The Army has awarded CACI a 5-year deal up to approximately $440 million to develop these methods of analyzing commercial tech; while this is now heavily focused on drones, the process has also been applied for years to counter IEDs as well. The drone analysis is a more technically sophisticated outgrowth or byproduct of some of the previously used analyses.
The CACI deal is with the Army Combat Capabilities Development Command’s Command, Control, Computers, Communications, Cyber, Intelligence, Surveillance and Reconnaissance Center.
CACI is currently building prototypes, replicating drone systems and training experts on methods of extracting, synthesizing or “exploiting” vital information from commercial drones. The process includes analyzing fixed-wing, rotary wing and mid-sized drones. Ongoing assessments have included flight tests of a wide range of drones in operation as a way to gather data, observe technical functions and, ultimately, precisely replicate the precise nature of enemy drone attacks.
“We are able to replicate every device that we see from the commercial side of the house. We are focused on understanding the electronics behind the drone,” Scucces said.
The process, described by Scucces as “reverse engineering,” uses 3-D printing to literally build drone hardware which is then analyzed by computer systems. Drone sensors, data-links and even weapons delivery systems all of course rely upon electronic mechanisms which are replicated, simulated and analyzed. The process, it seems, would need to involve a certain synergy between hardware and software using advanced computer modeling, simulation and more hands-on assessments of the equipment itself.
While many of the specific technical methods now being used to “exploit” commercial drone technologies are naturally not available for security reasons, Scucces explained, there are several general areas of discussion which continue to receive a lot of important attention when it comes to drone attacks. One of these is, of course, artificial intelligence. Increased computer automation can sift through hours of video feeds in a matter of seconds, finding the moments of relevance to commanders. In this instance, computer algorithms — many of which are now fortified by AI — gather, organize and analyze drone-created intelligence with little human intervention. Using computer processing speed an advanced algorithms, AI-enabled programs can compare data against vast or seemingly limitless databases to make instant determinations, organize information and solve problems — thus avoiding the need for humans to sift through hours, or even days, of video-feed data.
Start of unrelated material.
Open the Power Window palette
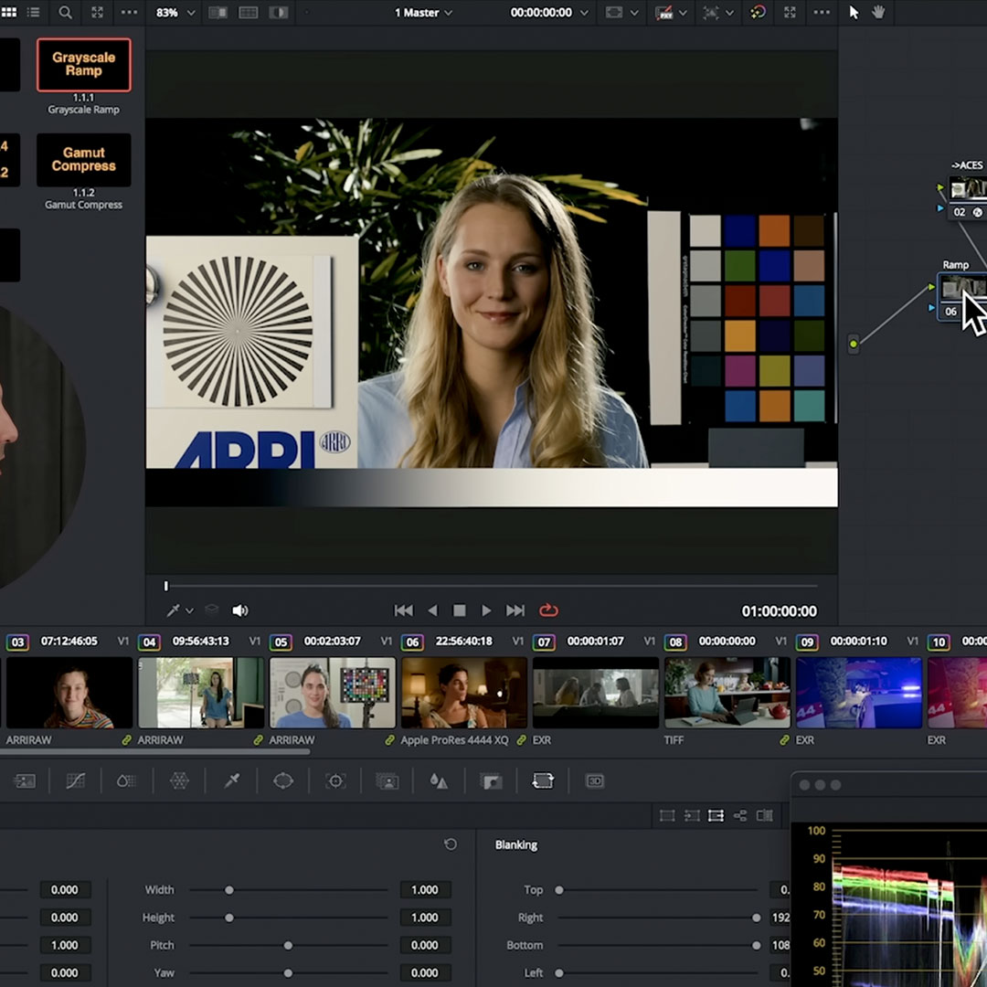Screen dimensions: 987x987 pos(283,781)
This process of leveraging AI is something which could be described in the context of a certain duality; AI-informed automation can both expedite the processing of drone information from friendly drones conducting ISR, as well as potentially enable enhanced enemy drone attacks. Citing a study from the Massachusetts Institute of Technology which used a certain kind of autonomous software, the Air and Space Power essay makes the point that these kinds of AI-applications can of course help adversaries as well.
“Algorithms exist today to program a drone with “see-and-avoid” ability In the MIT study, a graduate student in the school’s artificial intelligence lab used an open-source stereovision algorithm that enables a “drone to detect objects and build a full map of its surroundings in real time . . . at 120 frames per second.” One can infer that this algorithm can be reversed to see and not avoid,” the essay states.
In effect, the essay explains how AI-enabled sensors and targeting could enable an enemy drone to rapidly “map” or image an entire area of interest without needing to be restricted to one narrow “soda-straw” field of view. This, it goes without saying, increases the scope of enemy attack possibilities exponentially.
As an Army Futures Command program, the aim of the effort fits within the Commands central mandate to, as an Army report puts it, “define the future operating environment and understanding the necessary force structure to be successful in 2028 and beyond.”